Memoization is a technique used in computer science and programming to optimize the performance of functions by caching the results of expensive function calls and returning the cached result when the same inputs occur again.
The basic idea behind memoization is to store the results of expensive function calls and return the cached result when the function is called with the same set of parameters or inputs again. This helps in avoiding unnecessary recomputation of the same result, thereby improving the overall performance of the program, especially for functions that are computationally expensive or involve repetitive calculations.
Here's a simplified example in JavaScript:
// Function to calculate the factorial of a number (basic example)
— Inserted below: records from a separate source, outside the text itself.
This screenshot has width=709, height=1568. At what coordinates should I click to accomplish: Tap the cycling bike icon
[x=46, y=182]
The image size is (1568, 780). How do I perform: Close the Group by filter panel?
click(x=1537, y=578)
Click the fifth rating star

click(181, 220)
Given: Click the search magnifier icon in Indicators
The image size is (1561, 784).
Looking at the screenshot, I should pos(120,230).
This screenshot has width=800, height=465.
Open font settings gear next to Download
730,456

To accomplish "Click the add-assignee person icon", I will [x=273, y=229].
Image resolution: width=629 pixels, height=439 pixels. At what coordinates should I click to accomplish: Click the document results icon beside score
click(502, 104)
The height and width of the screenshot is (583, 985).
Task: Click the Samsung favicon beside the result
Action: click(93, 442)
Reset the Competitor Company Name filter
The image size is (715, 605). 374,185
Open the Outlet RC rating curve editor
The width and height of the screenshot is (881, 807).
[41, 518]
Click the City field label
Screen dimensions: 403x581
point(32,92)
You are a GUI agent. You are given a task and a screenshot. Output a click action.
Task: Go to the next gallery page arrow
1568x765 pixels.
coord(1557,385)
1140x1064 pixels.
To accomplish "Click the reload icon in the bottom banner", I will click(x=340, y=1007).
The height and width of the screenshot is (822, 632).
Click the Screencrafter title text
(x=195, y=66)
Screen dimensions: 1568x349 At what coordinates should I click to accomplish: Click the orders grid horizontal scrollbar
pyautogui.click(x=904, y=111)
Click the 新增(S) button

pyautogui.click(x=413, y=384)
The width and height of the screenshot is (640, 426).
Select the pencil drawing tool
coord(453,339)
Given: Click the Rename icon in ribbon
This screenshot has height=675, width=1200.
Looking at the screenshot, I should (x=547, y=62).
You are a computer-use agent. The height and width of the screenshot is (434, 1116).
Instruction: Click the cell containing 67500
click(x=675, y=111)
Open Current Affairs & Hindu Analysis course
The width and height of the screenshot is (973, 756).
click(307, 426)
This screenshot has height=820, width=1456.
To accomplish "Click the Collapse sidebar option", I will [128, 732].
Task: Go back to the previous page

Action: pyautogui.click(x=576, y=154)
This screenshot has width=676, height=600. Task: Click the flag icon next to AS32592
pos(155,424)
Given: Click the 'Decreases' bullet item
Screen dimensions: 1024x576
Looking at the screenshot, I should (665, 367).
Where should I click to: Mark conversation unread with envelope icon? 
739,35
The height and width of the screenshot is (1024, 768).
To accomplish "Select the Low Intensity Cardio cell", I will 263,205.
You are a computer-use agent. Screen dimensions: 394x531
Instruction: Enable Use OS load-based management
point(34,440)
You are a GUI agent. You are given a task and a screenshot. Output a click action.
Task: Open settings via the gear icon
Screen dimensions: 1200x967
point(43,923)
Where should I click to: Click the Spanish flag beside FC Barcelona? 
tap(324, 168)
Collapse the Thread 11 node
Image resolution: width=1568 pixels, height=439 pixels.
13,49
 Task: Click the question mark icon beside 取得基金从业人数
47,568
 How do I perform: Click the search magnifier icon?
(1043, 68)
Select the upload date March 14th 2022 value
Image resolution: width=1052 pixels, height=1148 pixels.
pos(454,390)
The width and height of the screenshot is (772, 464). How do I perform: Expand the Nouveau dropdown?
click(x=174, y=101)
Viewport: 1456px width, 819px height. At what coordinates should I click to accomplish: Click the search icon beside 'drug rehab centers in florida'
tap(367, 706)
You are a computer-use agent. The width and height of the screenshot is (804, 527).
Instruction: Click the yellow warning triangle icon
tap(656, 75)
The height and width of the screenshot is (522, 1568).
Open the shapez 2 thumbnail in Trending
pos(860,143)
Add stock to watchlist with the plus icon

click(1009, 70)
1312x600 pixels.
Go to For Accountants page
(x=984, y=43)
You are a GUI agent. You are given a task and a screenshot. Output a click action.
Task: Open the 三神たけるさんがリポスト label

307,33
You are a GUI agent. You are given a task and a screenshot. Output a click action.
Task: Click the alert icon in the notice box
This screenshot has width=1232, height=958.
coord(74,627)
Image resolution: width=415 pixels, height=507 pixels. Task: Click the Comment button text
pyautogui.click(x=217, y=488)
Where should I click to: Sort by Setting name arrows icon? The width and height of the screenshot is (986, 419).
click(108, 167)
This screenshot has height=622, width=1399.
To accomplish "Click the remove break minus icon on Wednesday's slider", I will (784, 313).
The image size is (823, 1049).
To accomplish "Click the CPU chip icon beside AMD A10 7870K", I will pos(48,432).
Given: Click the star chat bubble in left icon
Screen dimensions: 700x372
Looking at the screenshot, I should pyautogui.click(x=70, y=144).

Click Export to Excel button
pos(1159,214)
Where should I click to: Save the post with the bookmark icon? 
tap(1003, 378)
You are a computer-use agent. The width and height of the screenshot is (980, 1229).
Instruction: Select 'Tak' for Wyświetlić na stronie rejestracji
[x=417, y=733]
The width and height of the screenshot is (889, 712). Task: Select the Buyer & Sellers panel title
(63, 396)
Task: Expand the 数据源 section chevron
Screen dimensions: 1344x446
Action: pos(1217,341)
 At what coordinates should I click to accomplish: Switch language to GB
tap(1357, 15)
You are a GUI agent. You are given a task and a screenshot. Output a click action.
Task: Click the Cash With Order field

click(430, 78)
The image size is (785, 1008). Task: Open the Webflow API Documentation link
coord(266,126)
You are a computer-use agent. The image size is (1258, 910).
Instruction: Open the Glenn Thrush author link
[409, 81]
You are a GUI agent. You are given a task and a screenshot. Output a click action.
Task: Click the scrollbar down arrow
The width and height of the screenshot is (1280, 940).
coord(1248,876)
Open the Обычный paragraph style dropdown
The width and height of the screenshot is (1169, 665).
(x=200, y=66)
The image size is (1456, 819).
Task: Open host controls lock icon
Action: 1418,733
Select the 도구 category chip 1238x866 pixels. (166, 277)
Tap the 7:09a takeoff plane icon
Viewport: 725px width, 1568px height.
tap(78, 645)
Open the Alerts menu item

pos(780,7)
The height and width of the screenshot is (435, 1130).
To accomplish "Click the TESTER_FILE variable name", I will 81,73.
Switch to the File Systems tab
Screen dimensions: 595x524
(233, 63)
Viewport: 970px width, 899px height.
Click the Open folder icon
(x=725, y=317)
function calculateFactorial(n) {
if (n === 0 || n === 1) {
return 1;
} else {
return n * calculateFactorial(n - 1);
}
}
// Applying memoization to the factorial function
const memoizedFactorial = (function () {
const cache = {}; // Cache to store computed results
return function memoized(n) {
if (n in cache) {
return cache[n]; // If result exists in cache, return it
} else {
// If result doesn't exist, compute and store it in the cache
const result = calculateFactorial(n);
cache[n] = result;
return result;
}
};
})();
// Using the memoized factorial function
console.log(memoizedFactorial(5)); // Computes factorial of 5
console.log(memoizedFactorial(4)); // Returns result from cache (factorial of 4)
In this example:
-
calculateFactorial()
is a basic factorial function. -
memoizedFactorial()
is a memoized version of the factorial function. -
The
cache
object stores previously computed results based on input values. -
When
memoizedFactorial()
is called with an input, it first checks if the result exists in the cache. If it does, it returns the cached result. If not, it computes the result, stores it in the cache, and returns it.
Memoization can significantly improve the performance of recursive or computationally intensive functions by avoiding redundant calculations and storing previously computed results for reuse when the function is called with the same inputs.